Top of DATA TO USE

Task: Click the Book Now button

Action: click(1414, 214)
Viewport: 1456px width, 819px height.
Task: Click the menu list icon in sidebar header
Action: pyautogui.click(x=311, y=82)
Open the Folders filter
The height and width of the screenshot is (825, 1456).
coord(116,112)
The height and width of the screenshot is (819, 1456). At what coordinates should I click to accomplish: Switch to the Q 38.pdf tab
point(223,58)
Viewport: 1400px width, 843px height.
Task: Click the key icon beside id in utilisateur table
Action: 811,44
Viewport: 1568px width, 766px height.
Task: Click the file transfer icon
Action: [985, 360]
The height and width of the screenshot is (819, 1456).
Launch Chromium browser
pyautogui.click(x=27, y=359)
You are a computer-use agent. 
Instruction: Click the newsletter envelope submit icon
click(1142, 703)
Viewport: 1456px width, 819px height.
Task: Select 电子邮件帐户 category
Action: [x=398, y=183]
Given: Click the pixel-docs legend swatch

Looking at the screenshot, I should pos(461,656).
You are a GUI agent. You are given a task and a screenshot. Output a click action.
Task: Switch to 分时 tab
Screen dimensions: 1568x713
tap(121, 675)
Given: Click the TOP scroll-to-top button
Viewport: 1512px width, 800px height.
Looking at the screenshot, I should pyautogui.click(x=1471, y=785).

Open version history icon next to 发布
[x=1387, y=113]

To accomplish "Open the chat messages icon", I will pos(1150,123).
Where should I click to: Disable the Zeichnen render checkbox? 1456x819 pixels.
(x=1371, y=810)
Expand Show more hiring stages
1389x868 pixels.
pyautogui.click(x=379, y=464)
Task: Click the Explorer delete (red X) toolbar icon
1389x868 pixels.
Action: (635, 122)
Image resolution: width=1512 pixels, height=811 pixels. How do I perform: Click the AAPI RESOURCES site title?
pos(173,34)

Bottom of DATA TO USE

WHAT THE TASK REQUIRES - Across the material above, how many lines have the word "agent" in them? Answer with a bare number.

RESULT OF THE EXERCISE - 2